(Available data):

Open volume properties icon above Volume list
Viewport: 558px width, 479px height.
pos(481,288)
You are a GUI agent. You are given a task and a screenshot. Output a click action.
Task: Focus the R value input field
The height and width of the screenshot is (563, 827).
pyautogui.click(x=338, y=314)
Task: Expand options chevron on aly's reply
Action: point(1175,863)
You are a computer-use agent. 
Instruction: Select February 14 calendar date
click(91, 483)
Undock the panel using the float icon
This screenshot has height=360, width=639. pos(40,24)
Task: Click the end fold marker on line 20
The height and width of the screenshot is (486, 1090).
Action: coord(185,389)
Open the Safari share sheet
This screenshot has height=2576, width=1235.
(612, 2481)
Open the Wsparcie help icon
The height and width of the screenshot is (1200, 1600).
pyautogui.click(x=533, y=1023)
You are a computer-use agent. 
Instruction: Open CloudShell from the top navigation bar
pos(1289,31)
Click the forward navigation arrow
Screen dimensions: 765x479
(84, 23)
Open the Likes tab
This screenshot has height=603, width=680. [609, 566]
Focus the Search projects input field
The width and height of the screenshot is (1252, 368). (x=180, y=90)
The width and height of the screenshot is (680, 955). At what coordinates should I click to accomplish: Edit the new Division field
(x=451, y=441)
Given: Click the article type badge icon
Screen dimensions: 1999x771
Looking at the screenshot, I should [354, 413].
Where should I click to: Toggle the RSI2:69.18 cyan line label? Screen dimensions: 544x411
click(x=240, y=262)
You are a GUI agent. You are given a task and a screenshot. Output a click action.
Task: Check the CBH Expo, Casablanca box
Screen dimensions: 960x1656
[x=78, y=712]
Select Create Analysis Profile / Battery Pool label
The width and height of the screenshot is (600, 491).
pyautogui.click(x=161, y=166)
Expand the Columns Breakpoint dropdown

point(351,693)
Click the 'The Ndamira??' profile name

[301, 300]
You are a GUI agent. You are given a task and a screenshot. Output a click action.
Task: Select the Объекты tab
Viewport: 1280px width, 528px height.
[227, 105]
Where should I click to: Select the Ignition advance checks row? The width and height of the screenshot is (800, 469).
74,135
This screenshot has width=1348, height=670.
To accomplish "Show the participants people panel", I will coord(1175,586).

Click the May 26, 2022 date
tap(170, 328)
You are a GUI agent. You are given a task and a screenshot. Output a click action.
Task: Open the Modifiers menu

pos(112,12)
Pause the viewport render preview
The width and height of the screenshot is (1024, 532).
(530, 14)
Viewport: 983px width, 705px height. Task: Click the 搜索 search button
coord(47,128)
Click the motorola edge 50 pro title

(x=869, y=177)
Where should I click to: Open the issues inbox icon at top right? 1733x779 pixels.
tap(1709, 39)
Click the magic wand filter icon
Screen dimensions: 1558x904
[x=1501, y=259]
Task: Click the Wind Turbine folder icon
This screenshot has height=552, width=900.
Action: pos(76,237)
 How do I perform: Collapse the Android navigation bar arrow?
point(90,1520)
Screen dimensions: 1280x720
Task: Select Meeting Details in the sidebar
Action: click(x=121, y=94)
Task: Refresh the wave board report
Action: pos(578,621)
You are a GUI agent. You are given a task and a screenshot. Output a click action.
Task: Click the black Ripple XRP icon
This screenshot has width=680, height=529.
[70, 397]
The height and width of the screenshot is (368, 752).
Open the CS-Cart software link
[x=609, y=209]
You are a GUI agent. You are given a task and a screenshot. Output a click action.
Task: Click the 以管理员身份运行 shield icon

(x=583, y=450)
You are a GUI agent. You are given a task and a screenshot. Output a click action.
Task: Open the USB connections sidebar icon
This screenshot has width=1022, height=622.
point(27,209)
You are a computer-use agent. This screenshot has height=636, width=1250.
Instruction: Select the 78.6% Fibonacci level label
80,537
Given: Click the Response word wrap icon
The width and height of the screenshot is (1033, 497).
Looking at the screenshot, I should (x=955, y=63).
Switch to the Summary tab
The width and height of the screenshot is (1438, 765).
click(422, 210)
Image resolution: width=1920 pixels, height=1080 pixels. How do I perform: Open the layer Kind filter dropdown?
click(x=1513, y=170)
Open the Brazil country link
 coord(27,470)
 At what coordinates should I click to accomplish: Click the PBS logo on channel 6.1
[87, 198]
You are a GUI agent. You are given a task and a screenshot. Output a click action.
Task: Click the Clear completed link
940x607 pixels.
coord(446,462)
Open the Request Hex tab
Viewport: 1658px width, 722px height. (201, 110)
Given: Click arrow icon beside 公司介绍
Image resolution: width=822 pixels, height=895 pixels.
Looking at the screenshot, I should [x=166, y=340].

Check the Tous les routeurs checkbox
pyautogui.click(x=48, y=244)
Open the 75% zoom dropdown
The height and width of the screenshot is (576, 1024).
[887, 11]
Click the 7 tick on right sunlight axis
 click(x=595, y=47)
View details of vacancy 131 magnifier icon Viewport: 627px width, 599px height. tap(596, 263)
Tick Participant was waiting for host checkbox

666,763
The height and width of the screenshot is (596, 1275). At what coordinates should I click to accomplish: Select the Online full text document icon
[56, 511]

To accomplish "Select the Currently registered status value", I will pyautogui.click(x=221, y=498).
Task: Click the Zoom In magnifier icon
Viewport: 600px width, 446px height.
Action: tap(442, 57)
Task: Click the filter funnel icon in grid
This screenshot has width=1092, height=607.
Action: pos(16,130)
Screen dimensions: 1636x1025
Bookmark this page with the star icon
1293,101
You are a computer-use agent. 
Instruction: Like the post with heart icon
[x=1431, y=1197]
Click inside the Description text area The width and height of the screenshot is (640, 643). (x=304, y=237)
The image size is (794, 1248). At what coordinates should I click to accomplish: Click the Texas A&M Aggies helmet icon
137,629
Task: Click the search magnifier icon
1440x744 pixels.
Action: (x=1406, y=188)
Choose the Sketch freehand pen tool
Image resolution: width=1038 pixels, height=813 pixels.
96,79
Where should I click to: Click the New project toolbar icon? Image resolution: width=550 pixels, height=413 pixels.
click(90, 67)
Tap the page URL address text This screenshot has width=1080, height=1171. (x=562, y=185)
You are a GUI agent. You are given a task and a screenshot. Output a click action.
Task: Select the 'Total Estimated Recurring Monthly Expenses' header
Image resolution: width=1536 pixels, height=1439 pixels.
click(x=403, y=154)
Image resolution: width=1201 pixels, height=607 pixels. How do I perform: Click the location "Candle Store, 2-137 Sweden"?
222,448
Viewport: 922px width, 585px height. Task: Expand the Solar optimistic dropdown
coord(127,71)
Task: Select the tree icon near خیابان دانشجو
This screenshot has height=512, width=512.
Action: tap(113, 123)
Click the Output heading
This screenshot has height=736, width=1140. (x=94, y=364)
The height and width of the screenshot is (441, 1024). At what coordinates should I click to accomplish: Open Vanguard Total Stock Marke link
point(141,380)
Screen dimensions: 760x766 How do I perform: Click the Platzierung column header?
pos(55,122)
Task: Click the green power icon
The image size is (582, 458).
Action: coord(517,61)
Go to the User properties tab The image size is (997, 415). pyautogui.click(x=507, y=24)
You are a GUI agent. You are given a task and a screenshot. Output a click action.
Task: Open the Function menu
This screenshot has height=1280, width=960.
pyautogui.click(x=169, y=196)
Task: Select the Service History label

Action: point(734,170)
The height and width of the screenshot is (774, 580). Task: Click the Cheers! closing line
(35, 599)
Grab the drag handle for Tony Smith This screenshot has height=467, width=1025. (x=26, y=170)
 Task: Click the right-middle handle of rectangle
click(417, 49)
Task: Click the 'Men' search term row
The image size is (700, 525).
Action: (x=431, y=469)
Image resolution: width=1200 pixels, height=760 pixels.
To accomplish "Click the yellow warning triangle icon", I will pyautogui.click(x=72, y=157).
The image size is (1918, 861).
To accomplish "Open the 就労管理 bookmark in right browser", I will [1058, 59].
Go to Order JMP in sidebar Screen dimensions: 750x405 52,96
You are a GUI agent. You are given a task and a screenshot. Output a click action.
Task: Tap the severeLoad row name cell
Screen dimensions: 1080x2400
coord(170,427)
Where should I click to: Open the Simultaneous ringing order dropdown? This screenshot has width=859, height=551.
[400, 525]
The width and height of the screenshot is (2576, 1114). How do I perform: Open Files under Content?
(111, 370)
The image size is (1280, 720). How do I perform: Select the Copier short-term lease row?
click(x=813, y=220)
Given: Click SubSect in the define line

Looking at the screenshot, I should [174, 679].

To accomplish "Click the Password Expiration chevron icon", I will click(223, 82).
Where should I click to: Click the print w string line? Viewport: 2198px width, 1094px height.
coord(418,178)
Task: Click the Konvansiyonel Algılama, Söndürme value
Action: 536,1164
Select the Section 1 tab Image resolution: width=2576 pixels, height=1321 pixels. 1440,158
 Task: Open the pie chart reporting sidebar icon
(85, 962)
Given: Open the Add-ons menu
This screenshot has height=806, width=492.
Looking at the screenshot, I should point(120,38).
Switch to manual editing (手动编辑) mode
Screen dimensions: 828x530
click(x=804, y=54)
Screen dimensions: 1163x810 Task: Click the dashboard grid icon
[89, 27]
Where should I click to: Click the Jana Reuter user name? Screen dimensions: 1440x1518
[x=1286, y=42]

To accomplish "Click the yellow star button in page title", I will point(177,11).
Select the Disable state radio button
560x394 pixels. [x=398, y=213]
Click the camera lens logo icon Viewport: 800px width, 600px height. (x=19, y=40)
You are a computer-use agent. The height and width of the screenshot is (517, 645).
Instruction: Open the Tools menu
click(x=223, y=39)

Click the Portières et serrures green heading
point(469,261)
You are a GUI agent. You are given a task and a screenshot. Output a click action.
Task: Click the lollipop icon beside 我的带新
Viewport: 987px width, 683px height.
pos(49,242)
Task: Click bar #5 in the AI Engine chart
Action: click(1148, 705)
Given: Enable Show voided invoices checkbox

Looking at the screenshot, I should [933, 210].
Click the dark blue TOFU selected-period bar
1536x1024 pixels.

(Problem statement): Return each line of the listing that holds the string "properties".

(Problem solution):
Open volume properties icon above Volume list
Go to the User properties tab The image size is (997, 415). pyautogui.click(x=507, y=24)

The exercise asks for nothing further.